§ **EXTRACT TO READ**:
++++++++++

"LLMs are, as Ted Chiang pithily put it, blurry JPEGs of human knowledge - that is, they are tools for generating lossy summarizations of large bodies of human knowledge."
A better metaphor might be that LLMs are microscopic images at, and below, the diffraction limit. Strictly speaking, one is skating on very thin ice if they take any object in a microscopic image that is below the diffraction limit as real (as opposed to an artifact). However, as video microscopy gained purchase in the 80s and 90s, it became clear that one could use motion to discriminate real objects from artifacts. Much as analyticity allows you to assume a type of continuity for a function, observed motion that obeys (or appears to be consistent with) physical law allows you to assume some smudge in the field of view is a vesicle on a kinesin motor running along a microtubule rather than just a typical smudge-artifact on a static field of view. I'm grossly simplifying, but it is possible to see objects that are below the diffraction limit using video microscopy that would be dismissed as mere artifacts on a static image. It's blurry like an overly compressed jpeg but there is also data that can be extracted by using clever technique even though it appears not to be there at all.
The trick with deep conv nets is that the multiple layers allow sequential correlations, rather than static correlations, to give one an opportunity to infer a causal process (like physical motion in the microscopic field). Unfortunately, the "one" who is given that opportunity is a computer program, so it doesn't really have the experience of cause-and-effect, built up through years of manipulating the environment. Thus the program will often infer causation through sequential correlations that are "unphysical" and thus spit out an extrapolation that is ridiculous to a human (so-called hallucinations). If there was some way for an LLM to back out the series of correlations that led to a particular result, when asked to explain itself, we might learn something about the kind of "unphysical" correlations that cause these errors.

++++++++++

§ **RECORD EXTRACTS**:
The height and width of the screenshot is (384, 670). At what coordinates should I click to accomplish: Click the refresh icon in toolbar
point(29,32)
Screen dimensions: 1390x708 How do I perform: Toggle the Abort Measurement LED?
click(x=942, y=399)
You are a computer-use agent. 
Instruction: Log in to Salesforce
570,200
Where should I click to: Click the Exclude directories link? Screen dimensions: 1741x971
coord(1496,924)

++++++++++

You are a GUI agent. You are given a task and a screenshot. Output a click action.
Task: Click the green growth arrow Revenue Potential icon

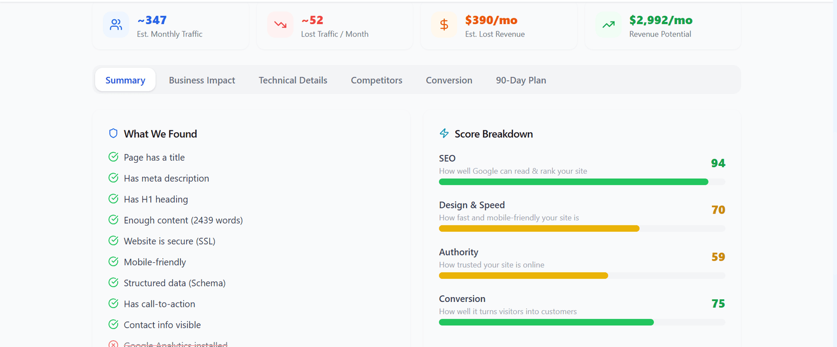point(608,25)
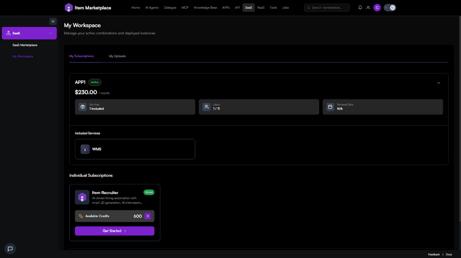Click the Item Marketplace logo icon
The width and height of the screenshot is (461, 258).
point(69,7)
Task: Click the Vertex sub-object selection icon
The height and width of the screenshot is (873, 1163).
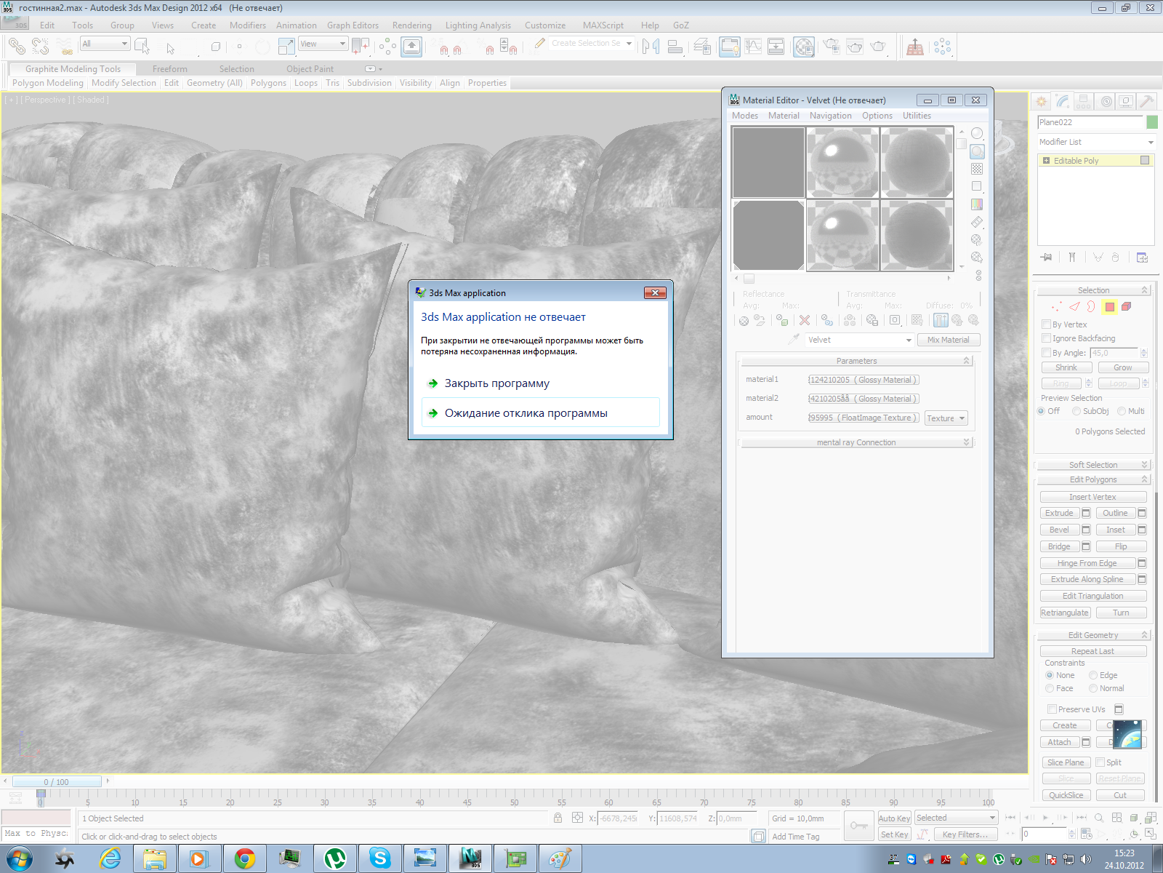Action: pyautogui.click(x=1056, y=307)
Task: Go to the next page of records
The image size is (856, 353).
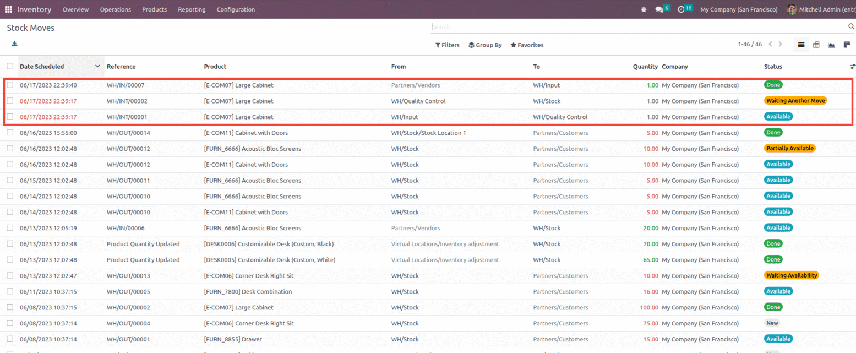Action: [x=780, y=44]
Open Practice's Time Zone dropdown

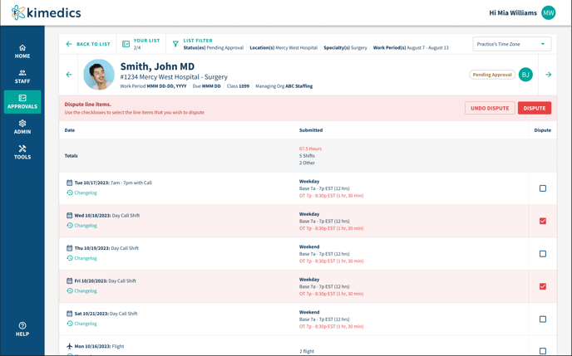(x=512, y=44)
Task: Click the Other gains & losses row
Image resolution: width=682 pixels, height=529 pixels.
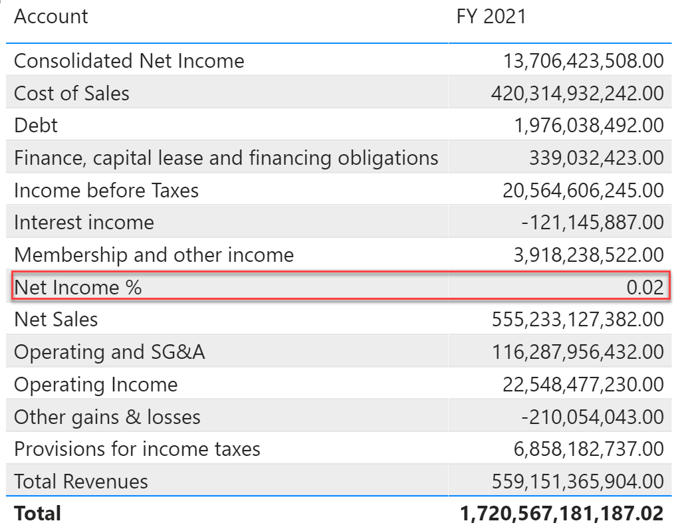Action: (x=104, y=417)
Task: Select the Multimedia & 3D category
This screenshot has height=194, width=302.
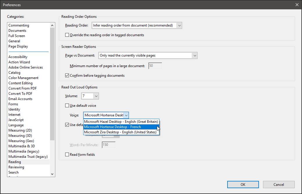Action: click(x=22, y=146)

++++++++++

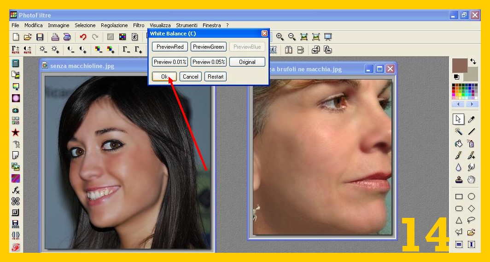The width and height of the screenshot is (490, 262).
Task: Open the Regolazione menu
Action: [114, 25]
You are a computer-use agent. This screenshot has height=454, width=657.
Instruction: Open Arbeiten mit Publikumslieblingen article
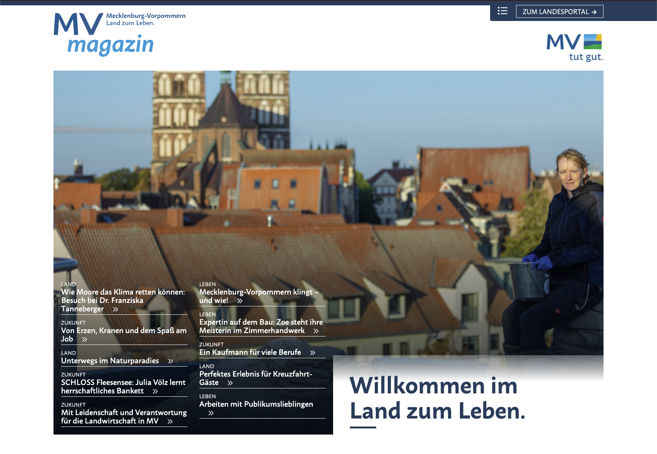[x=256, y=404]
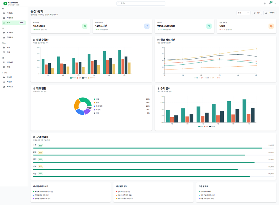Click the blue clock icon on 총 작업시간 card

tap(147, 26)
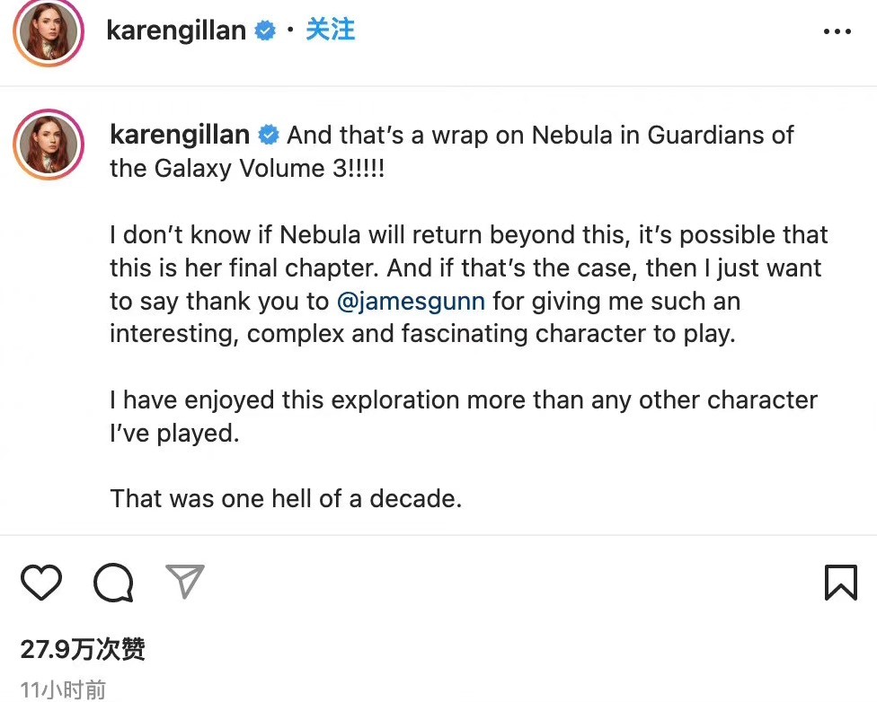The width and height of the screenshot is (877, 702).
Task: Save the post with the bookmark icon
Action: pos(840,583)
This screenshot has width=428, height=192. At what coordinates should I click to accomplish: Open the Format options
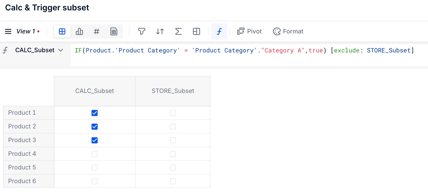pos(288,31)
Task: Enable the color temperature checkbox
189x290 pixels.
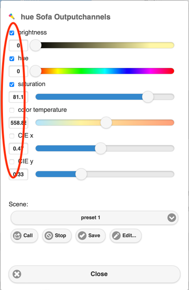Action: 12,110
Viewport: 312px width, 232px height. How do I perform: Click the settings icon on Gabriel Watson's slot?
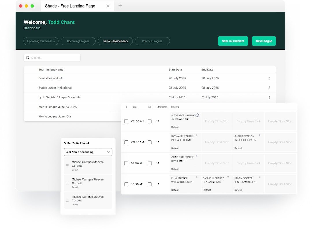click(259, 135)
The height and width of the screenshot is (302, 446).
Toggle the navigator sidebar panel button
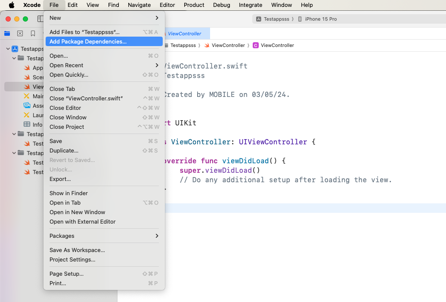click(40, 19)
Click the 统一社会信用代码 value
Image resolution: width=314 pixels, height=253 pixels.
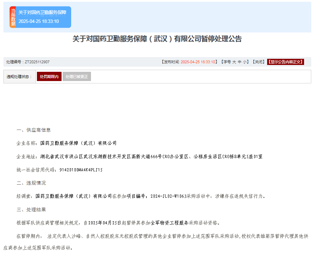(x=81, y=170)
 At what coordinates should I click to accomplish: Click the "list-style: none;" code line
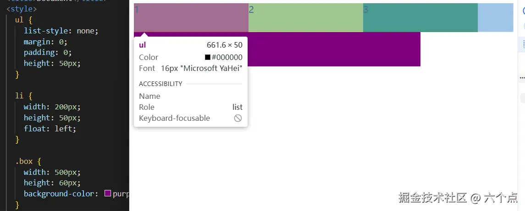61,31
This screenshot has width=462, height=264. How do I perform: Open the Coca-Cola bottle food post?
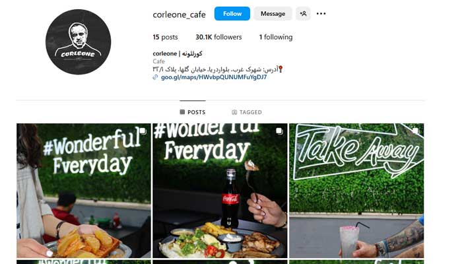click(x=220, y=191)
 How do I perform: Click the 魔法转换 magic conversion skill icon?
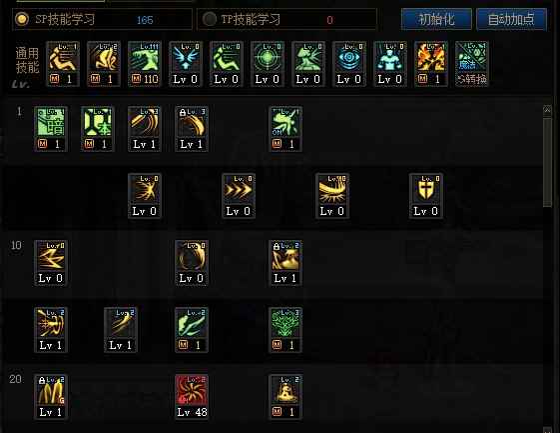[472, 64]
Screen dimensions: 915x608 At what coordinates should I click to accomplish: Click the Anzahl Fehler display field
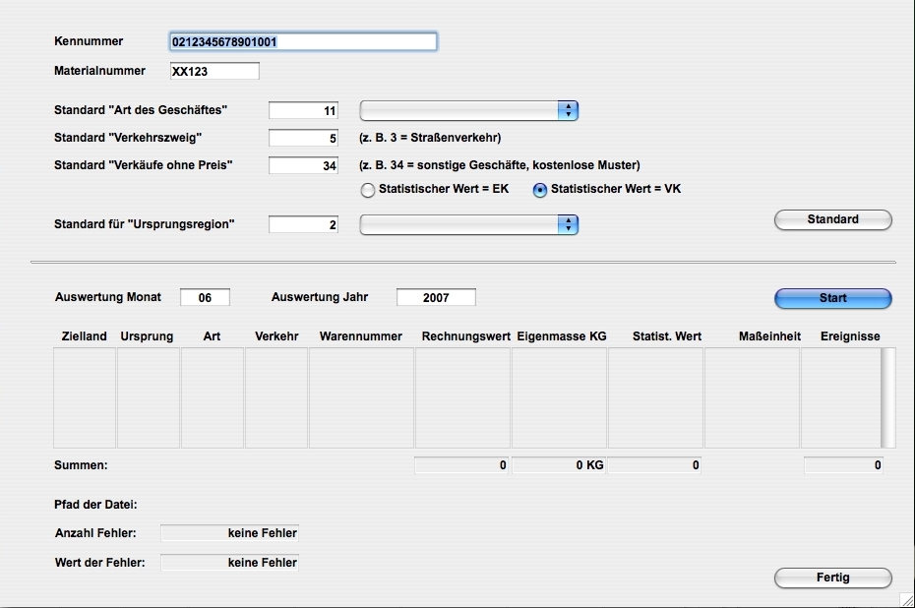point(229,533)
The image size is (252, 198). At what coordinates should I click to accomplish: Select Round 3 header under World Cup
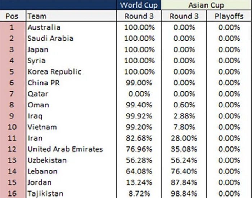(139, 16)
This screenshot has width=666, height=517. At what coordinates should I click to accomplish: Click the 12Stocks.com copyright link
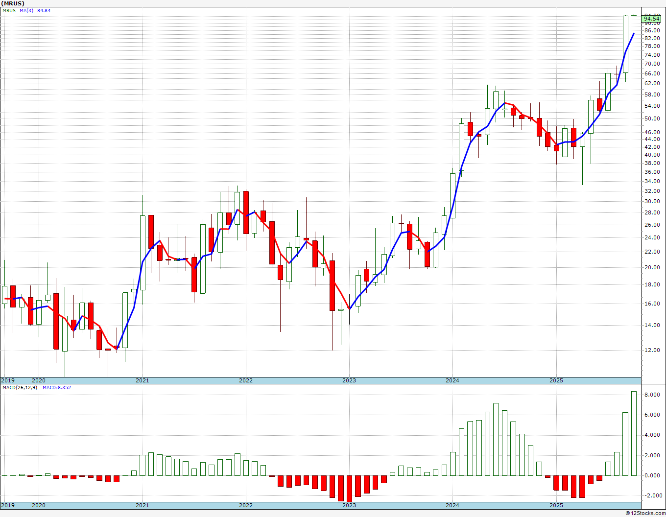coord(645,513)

++++++++++

§ **PROBLEM SET**:
• a. Write out everything in the comment on LLMs and microscopy from "The trick with" down to "cause these errors.".
• b. According to the comment on LLMs and microscopy, in which decades did video microscopy gain purchase?
• c. Translate this sentence from the comment on LLMs and microscopy into Spanish: "A better metaphor might be that LLMs are microscopic images at, and below, the diffraction limit."
The data can be set aside; nothing here depends on it.

§ **COMPLETED EXERCISE**:
• a.
The trick with deep conv nets is that the multiple layers allow sequential correlations, rather than static correlations, to give one an opportunity to infer a causal process (like physical motion in the microscopic field). Unfortunately, the "one" who is given that opportunity is a computer program, so it doesn't really have the experience of cause-and-effect, built up through years of manipulating the environment. Thus the program will often infer causation through sequential correlations that are "unphysical" and thus spit out an extrapolation that is ridiculous to a human (so-called hallucinations). If there was some way for an LLM to back out the series of correlations that led to a particular result, when asked to explain itself, we might learn something about the kind of "unphysical" correlations that cause these errors.

• b. The 80s and 90s.

• c. Una mejor metáfora podría ser que los LLM son imágenes microscópicas en el límite de difracción y por debajo de él.